Native tricuspid valve endocarditis following central venous catheterization [Turk Kardiyol Dern Ars]
Turk Kardiyol Dern Ars. 2007; 35(8): 508-508

Native tricuspid valve endocarditis following central venous catheterization

Şakir ARSLAN1, Engin Bozkurt2, Fuat Gündoğdu1, Münacettin Ceviz3
1Department Of Cardiology, Ataturk University, Erzurum, Turkey
2Department Of Cardiology, Ataturk Training And Research Hospital, Ankara, Turkey
3Department Of Cardiovascular Surgery, Ataturk University, Erzurum, Turkey

.A 31 year old woman was admitted with weakness, fatigue, dyspnea and fewer. Detailed questioning on past medical history she had undergone of central venous cannulation two weeks previously.

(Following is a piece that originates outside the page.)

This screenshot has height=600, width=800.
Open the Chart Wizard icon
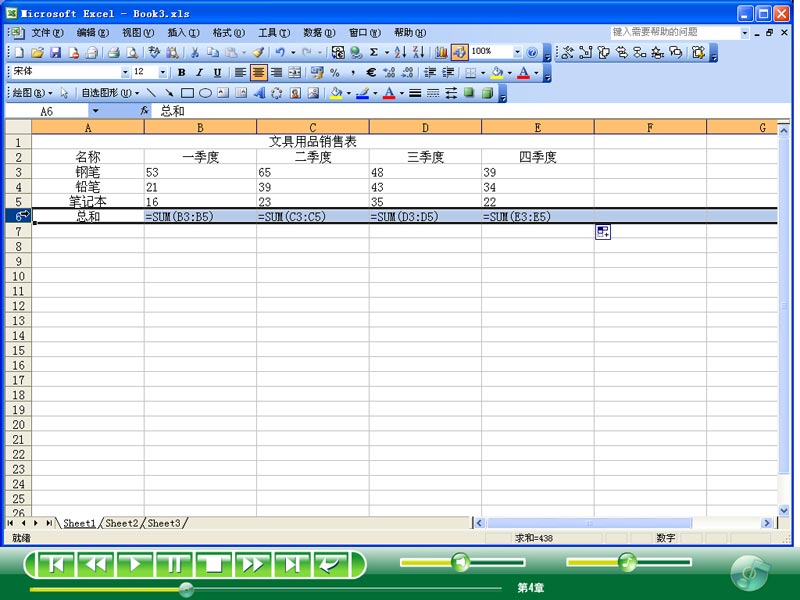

Transthoracic echocardiography (TTE) showed a large mobile mass (21×18 mm) attached to the atrial surface of the anterior leaflet of the tricuspid valve with mild tricuspid regurgitation. The diagnosis of infective endocarditis was made and confirmed with blood cultures positive for Staphylococcus aureus septicemia. Vancomycin and gentamycin treatment was started. Repeat TTE on weeks 2 and 4 revealed no changes in the mass. Open heart surgery was performed. Vegetation attached to the tricuspid valve was excited. Tricuspid annuloplasty was performed. Follow up echocardiography disappeared mass and minimal tricuspid regurgitation demonstrated. The patient made an uneventful recovery.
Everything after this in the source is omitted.